Impact of diversification

Nonetheless, many community bankers are considering whether it is better to diversify by geography, property type, or business type. Most community banks create in-house limits on exposure, focus marketing dollars, and differentiated return on equity (ROE ) or credit spreads for particular counties, types of commercial real estate loans, or certain commercial & industrial (C&I) industries. The right diversification answers may not be so apparent and vary for each bank, but in this article, we provide data and analysis showing how additional diversification may not help community banks.

Risk/Return and Diversification

We believe that there are three key reasons that diversification by geography and loan category does not enhance community banks’ resilience.

  1. Community banks are already diversified within their geography and loan categories.

It is hard to achieve geographical diversification within a bank’s footprint.

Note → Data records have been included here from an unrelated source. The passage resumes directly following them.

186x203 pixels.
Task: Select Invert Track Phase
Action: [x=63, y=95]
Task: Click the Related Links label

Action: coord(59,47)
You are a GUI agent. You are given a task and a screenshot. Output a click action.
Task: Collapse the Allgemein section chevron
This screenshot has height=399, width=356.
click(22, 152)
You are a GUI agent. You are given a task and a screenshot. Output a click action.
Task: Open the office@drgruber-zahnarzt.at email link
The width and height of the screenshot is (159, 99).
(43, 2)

Most service areas of community banks perform about the same when you look at Zip code level probabilities of default. As such, it does not take many loans to create maximum diversification within a particular geography. The magical number of 30 comes from a 1970 publication by Lawrence Fisher and James Lorie, which concluded that 32 stocks reduce correlation by 95% compared to a portfolio of the entire NY stock exchange. While this study dealt with equity investments, the correlation with bank assets would be highly transitive. Community banks hold thousands of loans across dozens of categories and loan types and finding additional non-correlated loan assets becomes difficult.

2. Geographic diversification is difficult to achieve.

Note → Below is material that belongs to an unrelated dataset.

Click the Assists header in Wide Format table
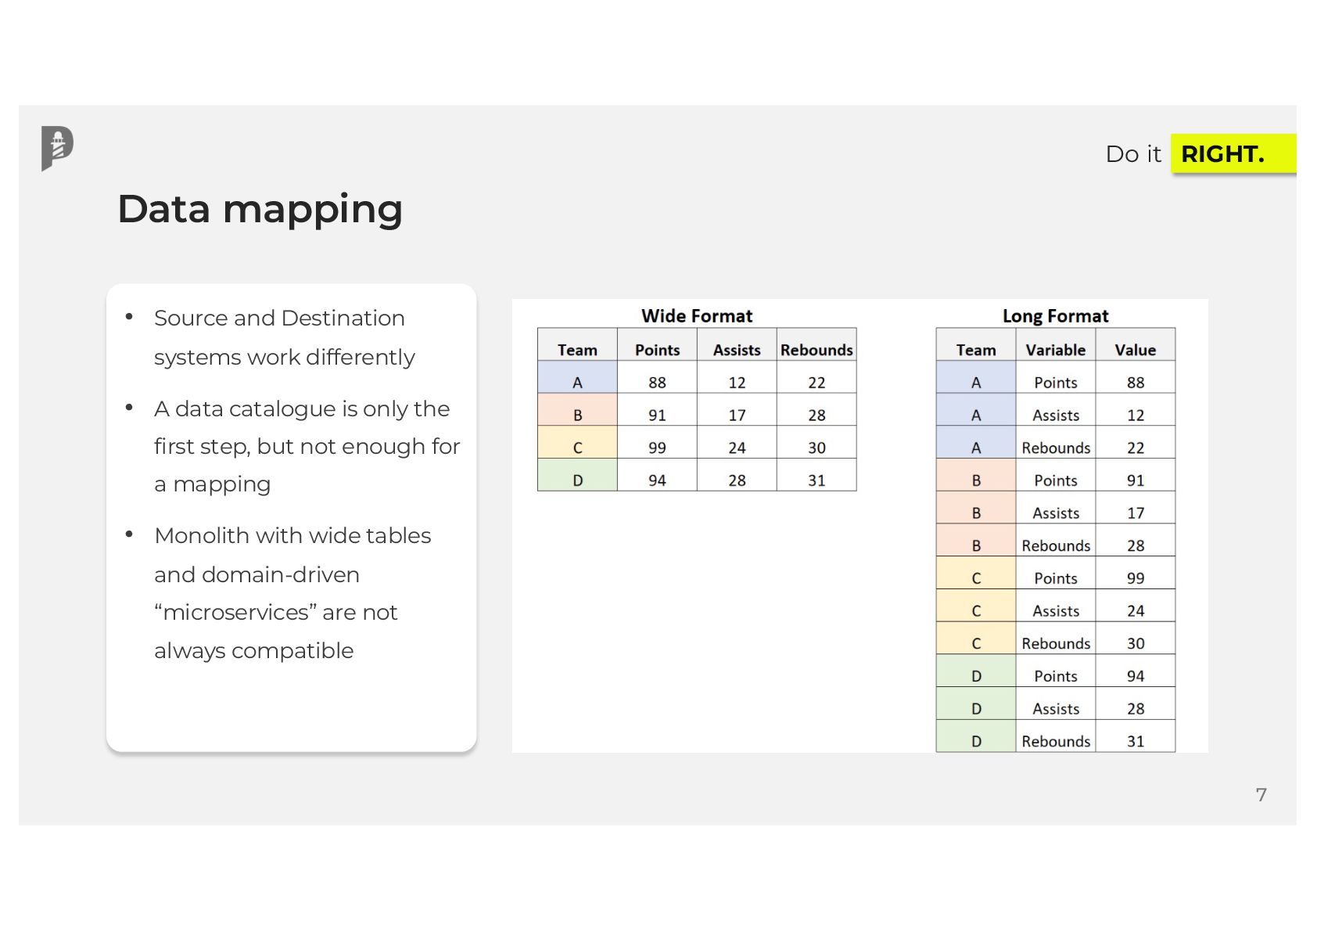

Community banks have been derided as too geographically focused and much more exposed to changes in local economic conditions, even when they hold a highly diversified loan portfolio across many local customers. Geographic diversification is about spreading assets over locations with low default covariance. The geographic diversification argument has been studied extensively. Research on this subject was conducted by Meslier, Morgan et al. in 2014 (The Benefits of Intrastate and Interstate Geographic Diversification in Banking). They further considered the effects of increasing geographic diversification versus an increase in asset size or scale to account for potential diversification benefits. The above and other studies consistently conclude that the average community bank (under $10B in assets) does benefit marginally from geographic diversification. However, there is an especially important caveat. Spreading across geographic markets has substantial costs. Geographic diversification often leads to higher costs, which diminishes the benefits of diversification. Opening branches in new locations is very expensive. These costs can be particularly high for specialized relationship lending (especially for community banks). As banks grow geographically, the cost of collecting soft data becomes more costly as the distance between the lender and the borrower increases. Furthermore, increasing distances between principals (executives and owners) and agents (lenders) create higher agency costs.

3. Diversification often fails during “left-tail events.”

Diversification disappears when bankers need it most – in a recession (a left-tail event). Prudent bankers look at the behavioral correlation of loan assets during normal times and spread risk across lower-correlated assets. However, correlations increase (unwanted outcome) when the market is stressed. In fact, the correlation in REITs rises from 0.65 to 0.95 in recessions (Leibowitz and Bova 2009). We expect that this same phenomenon will occur with bank assets. Essentially, all of the diversification building blocks fail across asset classes and geographies during a recession.

Recommendation for Community Bank Diversification

After a community bank sets limits on loan categories, the added benefit of geographic or loan category diversification appears to be nullified. However, a bank with lending activity in one state or contiguous counties has one important diversification lever to use – credit quality. It first appears counterintuitive, but lower priced (higher credit quality loans) are a better way to diversify into a looming downturn. Community banks should always have these assets in their portfolio and increase concentration later in the business cycle. To optimize loan portfolio profitability, community banks must recognize how to migrate through the credit spectrum.

During long periods of expansion, banks misprice credit risk more severely. At the end of an expansion period, better credit quality loans have a higher risk-adjusted ROE (but lower spreads).   When the economy slows, or when certain loan categories are under stress, forward-thinking community banks rotate into higher credit quality loans (at lower spreads). We will expand on this concept in a future article.